Dilma só troca Luiz Sérgio após armistício no PT

Ministro diz à presidente que não tem apoio e entrega os pontos; Planalto avalia que o próprio partido atrapalha articulação política

Tânia Monteiro, Denise Madueño, Andrea Jubé e Adriana Fernandes

08 de junho de 2011 | 23h00

BRASÍLIA - A presidente Dilma Rousseff decidiu enfrentar o PT no Congresso e exigir que as bancadas parem de brigar antes de substituir o ministro das Relações Institucionais, Luiz Sérgio. Para Dilma, o partido que mais atrapalha a coordenação política é o próprio PT, hoje dividido em várias alas. A presidente sabe que os petistas estão por trás da insistência na demissão de Luiz Sérgio.

 

Numa conversa que teve nesta quarta-feira, 8,  com o ministro das Relações Institucionais, Dilma o informou que a ministra da Casa Civil, Gleisi Hoffmann, empossada nesta quarta no lugar de Antonio Palocci, não cuidará da coordenação política.

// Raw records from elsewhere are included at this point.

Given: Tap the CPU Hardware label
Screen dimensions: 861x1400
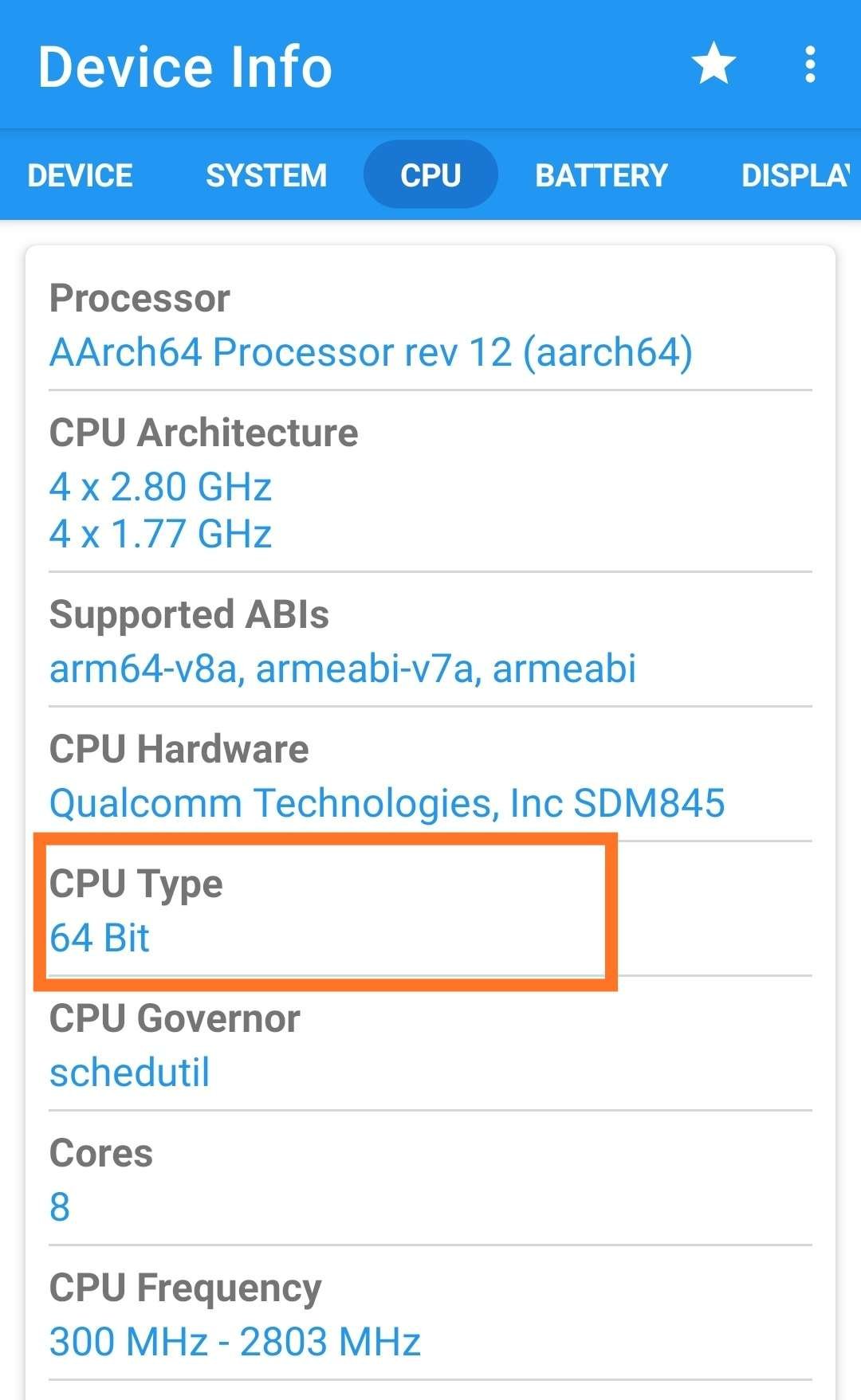Looking at the screenshot, I should coord(179,749).
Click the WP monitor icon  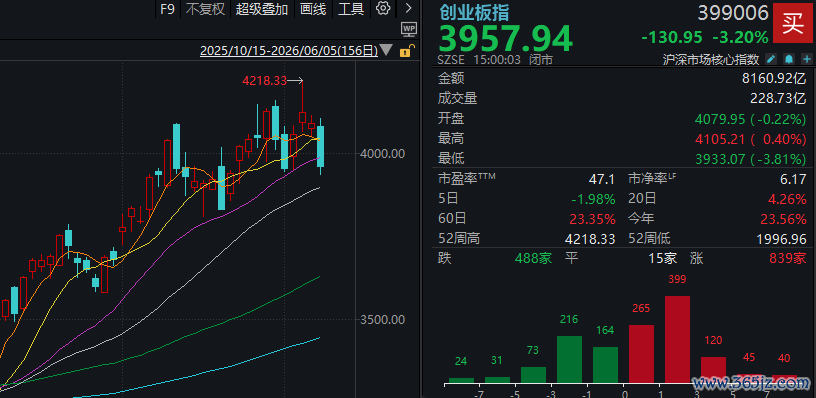409,29
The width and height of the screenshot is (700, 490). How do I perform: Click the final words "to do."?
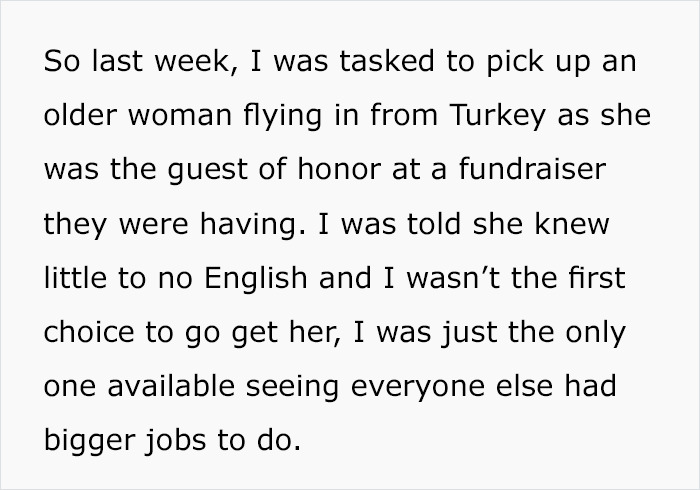click(259, 440)
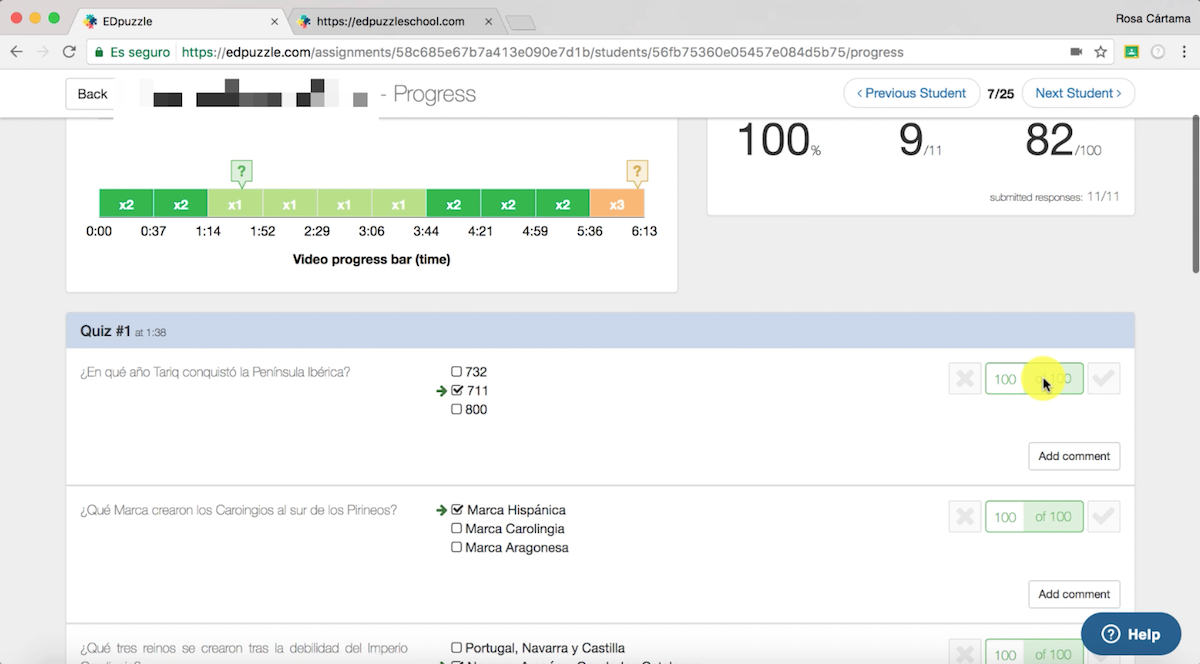This screenshot has height=664, width=1200.
Task: Edit the score field for Marca Hispánica question
Action: [1005, 517]
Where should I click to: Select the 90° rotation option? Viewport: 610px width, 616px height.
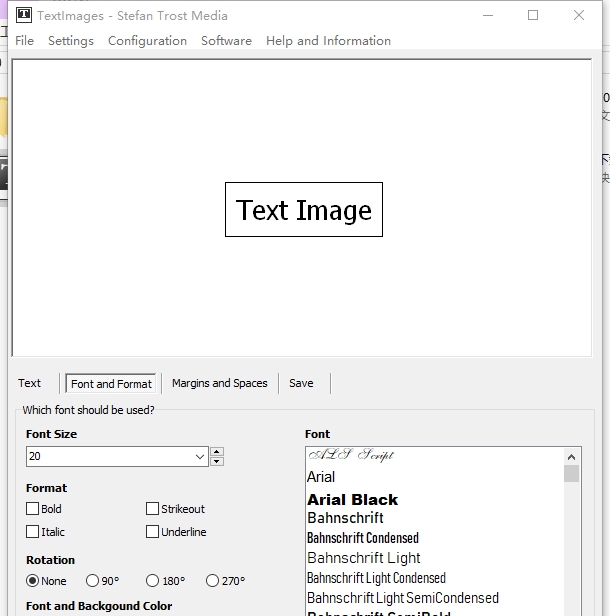(93, 581)
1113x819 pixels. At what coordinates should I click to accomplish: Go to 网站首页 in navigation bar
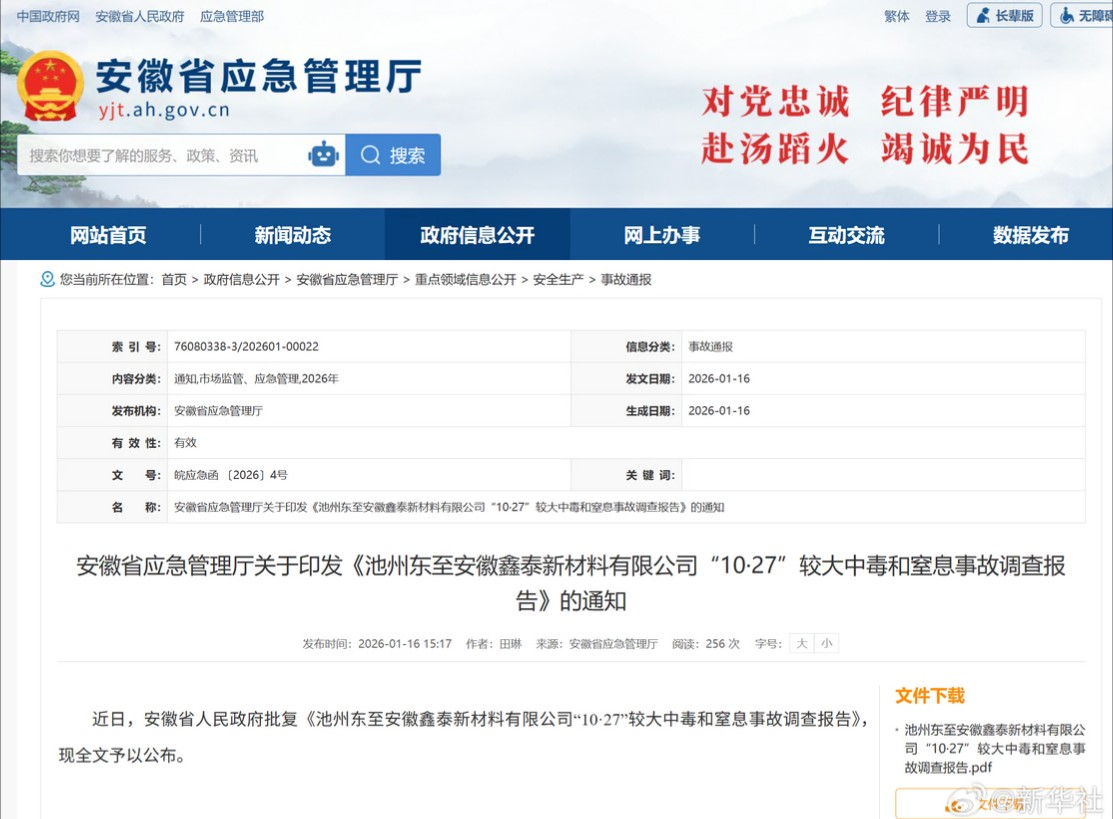tap(108, 235)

A própria presidente fará os contatos com os partidos. Abandonado pelo PT, Luiz Sérgio reconheceu que não reunia mais apoio da bancada para se manter no cargo.

 

Quando questionado sobre a crise da articulação política do governo, após reunião no Ministério da Fazenda nesta quarta, Luiz Sérgio foi enigmático: "Há dias de falar e há dias de calar".

 

Emparedados, e sem conseguir decifrar os próximos passos de Dilma, os petistas decidiram pedir ajuda ao ex-presidente Luiz Inácio Lula da Silva, com quem deverão reunir-se na próxima semana. Eles acham que Lula terá a capacidade de acabar com as brigas internas que não cessam desde que o deputado Marco Maia (RS) derrotou o líder do governo, Cândido Vaccarezza (SP), na disputa pela presidência da Câmara.

 

O papel de Lula será buscar a conciliação entre os grupos ou, então, promover um mínimo de união entre os deputados, a fim de viabilizar a indicação do sucessor de Luiz Sérgio. A avaliação é de que a escolha de um nome que não represente a maioria não resolverá os problemas da articulação política do governo. Vaccarezza é um dos nomes cogitados para a pasta, mas hoje o parlamentar não tem respaldo da maioria da bancada petista.

 

Beligerantes, mas na busca de um consenso, os grupos do PT no Congresso estão levantando os nomes que poderão substituir o ministro.

 

Para o lugar de Luiz Sérgio está cotado, além de Vaccarezza, o senador Wellington Dias (PT-PI). A bancada da Câmara é contra a escolha de outro senador para o ministério. Caso Vaccarezza seja escolhido, o PT pretende indicar para a liderança do governo na Câmara os nomes do deputado Pepe Vargas (RS) ou do ex-presidente da Casa Arlindo Chinaglia (SP).

 

PMDB. O vice-presidente Michel Temer, presidente licenciado do PMDB, disse nesta quarta que seu partido está de fora da disputa pela articulação política. Mas o partido sentiu-se no direito de vetar o nome da atual ministra da Pesca, Ideli Salvatti, defendido por setores do PT do Senado para o lugar de Luiz Sérgio.

 

No PMDB, a avaliação é de que Vaccarezza é um bom nome para suceder Luiz Sérgio, apesar das duas derrotas seguidas do líder do governo - a disputa pela presidência da Câmara e a votação do Código Florestal.

 

Os peemedebistas gostam de Vaccarezza e veem nele um bom negociador. Acham que, na coordenação política, ele teria diálogo certo com todos os partidos. O PMDB diz que o êxito de um coordenador no Planalto não depende de nomes, mas de uma reordenação de espaços.

 

Enquanto titular da Casa Civil, Palocci não deixou que o titular da coordenação atendesse os pleitos feitos pelos partidos. Como Gleisi Hoffmann já disse que a coordenação política não será sua função central, quem ocupar o cargo terá de fazer as negociações com o Congresso. Para o presidente do PT, Rui Falcão, agora a atuação de Luiz Sérgio será avaliada.